En demandant ce qui peut être fait pour remédier à cette situation, il vaut la peine d’examiner le rôle que les logiciels open source peuvent jouer. Nous avons établi la propriété intellectuelle de l’industrie des semi-conducteurs comme la raison pour laquelle il n’y a aucune chance pour les fabricants de rendre leur code blob open-source, mais comment le monde de l’open source peut-il réagir à cela? Cela revient à une question de philosophie open source qui se reflète probablement dans le choix de la licence; L’open-source existe-t-il pour créer des logiciels qui fonctionnent avec des composants à code source fermé, ou existe-t-il pour étendre l’open-source à tous les coins de l’informatique et exclure la source fermée? Dans le cas de Linux, il s’oriente vers ce dernier car l’interface à laquelle le blob doit parler change avec chaque version du noyau, forçant un développeur de blob à mettre à jour ou à laisser sa distribution vieillir sans pertinence. Les développeurs de Raspberry Pi font de leurs efforts une caractéristique clé de leurs produits, mais ce n’est pas une priorité pour de nombreux fournisseurs de matériel. Si d’autres systèmes d’exploitation tels que Microsoft Windows peuvent conserver une certaine compatibilité de pilote de bas niveau dans leurs versions, pourquoi leurs alternatives open source ne le peuvent-elles pas?

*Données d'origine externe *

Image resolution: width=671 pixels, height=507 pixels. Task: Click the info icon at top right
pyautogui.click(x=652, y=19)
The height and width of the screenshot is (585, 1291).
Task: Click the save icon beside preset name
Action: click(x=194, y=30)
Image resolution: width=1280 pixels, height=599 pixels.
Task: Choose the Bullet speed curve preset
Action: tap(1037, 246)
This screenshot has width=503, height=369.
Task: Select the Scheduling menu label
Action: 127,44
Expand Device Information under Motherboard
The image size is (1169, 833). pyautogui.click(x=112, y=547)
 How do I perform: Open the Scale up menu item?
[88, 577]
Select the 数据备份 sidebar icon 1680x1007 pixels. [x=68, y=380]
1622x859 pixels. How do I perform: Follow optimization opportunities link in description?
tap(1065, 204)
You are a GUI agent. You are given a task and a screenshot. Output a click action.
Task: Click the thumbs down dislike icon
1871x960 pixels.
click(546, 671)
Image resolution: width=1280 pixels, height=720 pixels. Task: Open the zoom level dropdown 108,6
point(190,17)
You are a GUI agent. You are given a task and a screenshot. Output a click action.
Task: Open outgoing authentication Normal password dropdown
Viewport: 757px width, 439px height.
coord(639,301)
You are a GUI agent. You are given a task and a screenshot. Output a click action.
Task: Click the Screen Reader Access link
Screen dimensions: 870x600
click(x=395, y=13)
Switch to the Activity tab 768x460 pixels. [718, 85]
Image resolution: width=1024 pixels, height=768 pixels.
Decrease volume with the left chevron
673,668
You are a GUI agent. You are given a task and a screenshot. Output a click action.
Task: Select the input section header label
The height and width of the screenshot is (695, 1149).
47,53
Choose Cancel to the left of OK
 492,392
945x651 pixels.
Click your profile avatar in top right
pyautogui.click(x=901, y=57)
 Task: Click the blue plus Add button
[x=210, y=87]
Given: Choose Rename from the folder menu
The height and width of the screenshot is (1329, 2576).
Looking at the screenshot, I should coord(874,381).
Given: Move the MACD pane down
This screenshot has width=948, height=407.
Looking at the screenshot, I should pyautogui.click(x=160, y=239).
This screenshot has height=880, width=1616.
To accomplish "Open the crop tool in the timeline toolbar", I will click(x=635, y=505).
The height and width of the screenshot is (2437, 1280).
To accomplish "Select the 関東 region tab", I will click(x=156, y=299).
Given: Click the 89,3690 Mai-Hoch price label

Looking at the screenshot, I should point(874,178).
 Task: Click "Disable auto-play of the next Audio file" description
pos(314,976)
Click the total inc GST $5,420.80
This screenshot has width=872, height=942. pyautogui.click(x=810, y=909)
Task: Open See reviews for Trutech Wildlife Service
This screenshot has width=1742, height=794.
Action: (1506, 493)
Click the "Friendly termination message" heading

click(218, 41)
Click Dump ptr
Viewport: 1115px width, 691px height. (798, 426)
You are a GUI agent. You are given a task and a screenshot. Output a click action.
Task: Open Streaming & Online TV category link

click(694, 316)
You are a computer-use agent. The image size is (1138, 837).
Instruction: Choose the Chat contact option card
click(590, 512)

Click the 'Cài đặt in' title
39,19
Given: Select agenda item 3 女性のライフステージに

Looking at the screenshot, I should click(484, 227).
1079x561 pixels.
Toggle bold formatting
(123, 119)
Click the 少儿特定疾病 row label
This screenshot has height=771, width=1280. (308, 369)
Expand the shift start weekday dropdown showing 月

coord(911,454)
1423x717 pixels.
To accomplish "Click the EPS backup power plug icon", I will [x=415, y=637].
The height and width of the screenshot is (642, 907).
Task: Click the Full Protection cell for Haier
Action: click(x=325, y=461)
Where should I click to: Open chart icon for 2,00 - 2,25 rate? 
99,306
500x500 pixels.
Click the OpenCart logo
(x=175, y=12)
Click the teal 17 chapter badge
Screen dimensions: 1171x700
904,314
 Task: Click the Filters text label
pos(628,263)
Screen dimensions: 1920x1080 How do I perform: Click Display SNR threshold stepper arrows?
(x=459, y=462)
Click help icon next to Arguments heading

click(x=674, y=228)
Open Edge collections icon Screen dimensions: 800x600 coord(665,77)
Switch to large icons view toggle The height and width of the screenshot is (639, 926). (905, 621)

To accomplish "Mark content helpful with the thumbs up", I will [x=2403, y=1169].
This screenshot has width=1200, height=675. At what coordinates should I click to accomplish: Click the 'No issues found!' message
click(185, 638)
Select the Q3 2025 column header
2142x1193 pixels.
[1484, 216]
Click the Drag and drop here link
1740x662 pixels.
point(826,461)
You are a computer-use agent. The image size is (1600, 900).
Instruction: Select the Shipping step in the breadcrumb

Il y a bien sûr un autre résultat potentiel. Les fabricants de semi-conducteurs préfèrent les choses qui leur coûtent moins cher, et comme on peut le voir avec la lente apparition actuelle des cœurs RISC-V, ils montrent des signes de volonté de plonger leurs orteils dans l’eau en ce qui concerne les composants de puces matérielles open-source . Un rapide coup d’œil à OpenCores ou LibreCores révélera une multitude de pièces qui peuvent être librement ajoutées aux conceptions, il y a donc au moins une possibilité d’un SoC sans IP propriétaire qui aurait besoin d’un blob. Il faudra plus que la simple existence de telles ressources pour persuader un fabricant de franchir le pas, cependant, pour qu’une puce entièrement open-source soit une proposition pratique, il ne doit pas seulement y avoir des composants pour toutes les fonctions sur puce, mais ils doivent également être assez fiable pour la production. Même avec les meilleures intentions du monde, ces deux choses peuvent prendre un peu de temps.

J’espère que cet article donne matière à réflexion sur le rôle du blob sur les puces modernes et sur sa relation avec les logiciels open source. Cela va au-delà d’un simple argument selon lequel les fabricants devraient simplement publier leurs sources d’objets blob, mais si la situation blob ne peut pas être modifiée, le monde open source devrait-il s’adapter pour faire face à cela? Comme toujours, nous aimerions connaître votre point de vue dans les commentaires.

François Zipponi
Je suis François Zipponi, éditorialiste pour le site 10-raisons.fr. J'ai commencé ma carrière de journaliste en 2004, et j'ai travaillé pour plusieurs médias français, dont le Monde et Libération. En 2016, j'ai rejoint 10-raisons.fr, un site innovant proposant des articles sous la forme « 10 raisons de... ». En tant qu'éditorialiste, je me suis engagé à fournir un contenu original et pertinent, abordant des sujets variés tels que la politique, l'économie, les sciences, l'histoire, etc. Je m'efforce de toujours traiter les sujets de façon objective et impartiale. Mes articles sont régulièrement partagés sur les réseaux sociaux et j'interviens dans des conférences et des tables rondes autour des thèmes abordés sur 10-raisons.fr.